STILL LAPPING IT UP — Jim Press, COO of Toyota Motor Sales U.S.A., was a swimmer in college and continues to compete in senior events. That means that when he's on the road, as he was last week for the National Automobile Dealers Association convention in San Francisco, he finds a pool to get in his 4 kilometers a day. Last week, Press, who is in his mid-50s, got his laps in at the University of San Francisco. Press says he used to race in several events. "But now that I'm older, I'm down to the freestyle."
NOT SO SPECIAL AFTER ALL — Christian Peugeot, head of marketing for the Peugeot brand, has been found guilty of misleading advertising, according to sister publication Automotive News Europe. According to the report, a buyer took Peugeot to court, disputing a claim that the 406 Coupe has the best soundproofing in its class. A Paris court ruled that the car's insulation from wind and road noise was nothing special. Peugeot was fined $3,200, but the payment was waived.

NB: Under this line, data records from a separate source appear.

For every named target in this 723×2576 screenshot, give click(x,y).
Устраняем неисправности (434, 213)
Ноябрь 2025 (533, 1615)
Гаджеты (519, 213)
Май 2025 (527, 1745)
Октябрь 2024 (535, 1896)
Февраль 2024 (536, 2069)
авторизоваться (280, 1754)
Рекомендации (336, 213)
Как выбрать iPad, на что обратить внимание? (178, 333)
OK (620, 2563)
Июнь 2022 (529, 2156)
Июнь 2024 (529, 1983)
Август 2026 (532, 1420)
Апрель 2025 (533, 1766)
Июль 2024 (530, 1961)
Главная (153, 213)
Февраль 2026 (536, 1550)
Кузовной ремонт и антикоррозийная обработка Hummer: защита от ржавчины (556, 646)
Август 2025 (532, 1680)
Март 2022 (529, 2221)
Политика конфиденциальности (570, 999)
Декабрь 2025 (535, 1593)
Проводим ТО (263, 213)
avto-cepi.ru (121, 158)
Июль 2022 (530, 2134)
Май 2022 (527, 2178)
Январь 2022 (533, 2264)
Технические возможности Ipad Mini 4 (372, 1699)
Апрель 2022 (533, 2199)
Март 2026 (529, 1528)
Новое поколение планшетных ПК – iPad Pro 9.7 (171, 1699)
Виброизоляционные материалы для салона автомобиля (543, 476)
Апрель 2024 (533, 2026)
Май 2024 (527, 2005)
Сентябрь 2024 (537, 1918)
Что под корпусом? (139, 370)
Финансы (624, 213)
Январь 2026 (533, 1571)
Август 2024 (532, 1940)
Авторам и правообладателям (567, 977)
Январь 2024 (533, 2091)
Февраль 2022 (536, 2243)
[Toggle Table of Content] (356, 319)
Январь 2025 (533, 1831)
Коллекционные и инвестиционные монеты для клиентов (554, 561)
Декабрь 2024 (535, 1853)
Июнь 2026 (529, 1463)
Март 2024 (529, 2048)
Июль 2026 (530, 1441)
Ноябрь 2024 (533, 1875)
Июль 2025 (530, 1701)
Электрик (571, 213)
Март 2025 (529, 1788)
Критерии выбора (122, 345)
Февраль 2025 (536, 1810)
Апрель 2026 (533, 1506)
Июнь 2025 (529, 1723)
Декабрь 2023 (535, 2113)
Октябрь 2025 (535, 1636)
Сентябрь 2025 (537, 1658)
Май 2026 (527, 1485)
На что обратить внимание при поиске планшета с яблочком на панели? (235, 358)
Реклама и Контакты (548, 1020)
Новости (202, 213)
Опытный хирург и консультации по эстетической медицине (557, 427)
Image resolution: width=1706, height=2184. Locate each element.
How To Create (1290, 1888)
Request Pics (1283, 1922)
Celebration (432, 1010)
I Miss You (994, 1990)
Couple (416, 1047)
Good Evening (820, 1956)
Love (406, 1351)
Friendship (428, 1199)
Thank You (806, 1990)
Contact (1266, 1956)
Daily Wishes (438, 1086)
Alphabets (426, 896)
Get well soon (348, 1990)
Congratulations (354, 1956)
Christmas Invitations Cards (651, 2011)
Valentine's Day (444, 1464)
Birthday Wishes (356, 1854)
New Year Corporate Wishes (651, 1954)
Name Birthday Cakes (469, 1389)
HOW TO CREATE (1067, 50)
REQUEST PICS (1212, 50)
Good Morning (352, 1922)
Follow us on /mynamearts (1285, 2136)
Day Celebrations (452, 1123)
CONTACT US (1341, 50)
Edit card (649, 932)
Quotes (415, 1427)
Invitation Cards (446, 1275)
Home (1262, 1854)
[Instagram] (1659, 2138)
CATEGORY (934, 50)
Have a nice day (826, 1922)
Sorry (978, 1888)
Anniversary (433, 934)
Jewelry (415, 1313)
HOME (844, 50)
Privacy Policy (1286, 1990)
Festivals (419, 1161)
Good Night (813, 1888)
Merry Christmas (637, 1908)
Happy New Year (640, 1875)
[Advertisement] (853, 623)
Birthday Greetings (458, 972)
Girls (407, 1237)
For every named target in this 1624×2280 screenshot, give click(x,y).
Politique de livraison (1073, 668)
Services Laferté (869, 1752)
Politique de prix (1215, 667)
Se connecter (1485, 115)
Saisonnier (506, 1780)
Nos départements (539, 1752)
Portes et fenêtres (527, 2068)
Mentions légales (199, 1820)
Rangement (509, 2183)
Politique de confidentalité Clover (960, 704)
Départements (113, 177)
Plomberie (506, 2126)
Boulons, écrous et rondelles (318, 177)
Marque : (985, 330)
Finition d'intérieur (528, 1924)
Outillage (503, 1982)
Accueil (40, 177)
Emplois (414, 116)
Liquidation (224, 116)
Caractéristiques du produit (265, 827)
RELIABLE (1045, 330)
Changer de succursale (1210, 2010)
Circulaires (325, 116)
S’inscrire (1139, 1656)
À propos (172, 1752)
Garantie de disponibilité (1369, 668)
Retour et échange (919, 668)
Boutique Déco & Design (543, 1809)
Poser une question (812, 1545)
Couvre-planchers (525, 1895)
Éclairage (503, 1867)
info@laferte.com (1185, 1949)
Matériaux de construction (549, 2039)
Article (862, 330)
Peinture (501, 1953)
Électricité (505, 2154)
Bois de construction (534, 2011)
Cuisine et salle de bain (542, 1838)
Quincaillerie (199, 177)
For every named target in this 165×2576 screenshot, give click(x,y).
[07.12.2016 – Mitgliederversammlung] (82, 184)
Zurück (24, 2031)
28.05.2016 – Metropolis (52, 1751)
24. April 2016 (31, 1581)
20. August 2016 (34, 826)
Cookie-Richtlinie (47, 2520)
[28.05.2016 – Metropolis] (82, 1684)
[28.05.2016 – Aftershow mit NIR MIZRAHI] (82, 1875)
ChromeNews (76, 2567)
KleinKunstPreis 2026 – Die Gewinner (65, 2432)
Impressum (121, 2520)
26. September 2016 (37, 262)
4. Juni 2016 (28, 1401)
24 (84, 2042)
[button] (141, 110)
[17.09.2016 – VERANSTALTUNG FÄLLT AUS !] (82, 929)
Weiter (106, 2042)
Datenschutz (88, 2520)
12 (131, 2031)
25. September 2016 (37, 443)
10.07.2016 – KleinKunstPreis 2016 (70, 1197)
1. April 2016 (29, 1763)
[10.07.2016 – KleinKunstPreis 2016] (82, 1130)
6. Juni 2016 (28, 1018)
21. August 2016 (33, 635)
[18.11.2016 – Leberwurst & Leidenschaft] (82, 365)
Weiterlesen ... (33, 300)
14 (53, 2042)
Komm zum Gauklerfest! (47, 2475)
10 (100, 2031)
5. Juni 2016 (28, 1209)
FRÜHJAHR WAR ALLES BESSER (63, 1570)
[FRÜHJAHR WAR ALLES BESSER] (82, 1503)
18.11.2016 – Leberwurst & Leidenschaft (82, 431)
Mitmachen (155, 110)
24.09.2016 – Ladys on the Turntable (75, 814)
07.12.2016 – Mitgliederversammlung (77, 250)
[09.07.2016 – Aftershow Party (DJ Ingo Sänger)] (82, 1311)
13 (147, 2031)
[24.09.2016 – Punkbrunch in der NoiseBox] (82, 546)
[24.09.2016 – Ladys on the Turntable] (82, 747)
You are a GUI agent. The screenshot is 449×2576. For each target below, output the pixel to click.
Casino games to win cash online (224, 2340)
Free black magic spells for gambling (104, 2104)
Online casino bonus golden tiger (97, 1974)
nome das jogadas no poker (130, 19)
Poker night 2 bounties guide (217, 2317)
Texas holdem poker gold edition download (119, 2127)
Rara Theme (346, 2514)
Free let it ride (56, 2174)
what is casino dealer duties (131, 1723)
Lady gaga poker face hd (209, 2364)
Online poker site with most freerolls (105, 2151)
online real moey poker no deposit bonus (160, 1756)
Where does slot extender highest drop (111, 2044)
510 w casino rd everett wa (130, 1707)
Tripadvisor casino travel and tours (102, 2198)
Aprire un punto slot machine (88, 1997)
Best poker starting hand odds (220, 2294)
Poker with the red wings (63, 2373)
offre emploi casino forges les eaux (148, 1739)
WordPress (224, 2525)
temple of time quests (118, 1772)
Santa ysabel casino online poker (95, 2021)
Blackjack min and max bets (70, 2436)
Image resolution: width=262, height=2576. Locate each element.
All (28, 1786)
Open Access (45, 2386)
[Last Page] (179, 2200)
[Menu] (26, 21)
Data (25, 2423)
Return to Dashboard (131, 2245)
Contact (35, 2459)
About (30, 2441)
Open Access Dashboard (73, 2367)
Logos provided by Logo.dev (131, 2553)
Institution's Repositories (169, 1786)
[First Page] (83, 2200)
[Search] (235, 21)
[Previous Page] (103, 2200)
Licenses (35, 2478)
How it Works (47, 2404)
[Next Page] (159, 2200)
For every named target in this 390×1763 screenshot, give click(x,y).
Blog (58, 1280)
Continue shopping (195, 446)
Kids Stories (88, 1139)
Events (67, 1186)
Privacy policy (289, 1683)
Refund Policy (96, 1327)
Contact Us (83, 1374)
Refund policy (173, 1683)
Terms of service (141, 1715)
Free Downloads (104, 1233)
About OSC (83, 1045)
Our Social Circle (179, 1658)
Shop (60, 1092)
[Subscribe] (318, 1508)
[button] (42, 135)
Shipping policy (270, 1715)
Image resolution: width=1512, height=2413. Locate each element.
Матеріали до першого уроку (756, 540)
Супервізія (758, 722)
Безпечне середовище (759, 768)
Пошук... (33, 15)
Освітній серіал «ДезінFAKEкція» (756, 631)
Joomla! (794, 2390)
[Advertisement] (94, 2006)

GONE TO THE DOGS — Tommy Blair used to sell cars in Paducah, Ky., but today he calls himself semi-retired. According to a story in his local paper, The Paducah Sun, Blair sold his Pontiac-GMC and Lincoln-Mercury dealerships to Paducah Ford owner Larry Stovesand soon after Sept. 11, 2001, and ran a Mazda dealership until Stovesand bought it last month. Blair used to do a lot of TV advertising, letting his dog, Spencer, star in commercials. But Spencer died in 1997 at age 18 and was buried in front of the Pontiac dealership Blair had sold to Stovesand. It seems Spencer was quite the star. Blair told the paper: "Almost every day, somebody asks about him, which is amazing. It's been almost six years, and they remember him better than they do me."
FREE ADVICE — Competition in the industry is tough but fair. That's the assessment from Ford Motor Co. Vice Chairman Allan Gilmour. Speaking at the Automotive Hall of Fame luncheon in San Francisco this month, Gilmour said: "Yes, they do play tough. I've urged a number of them to slow down, but with a notable lack of success."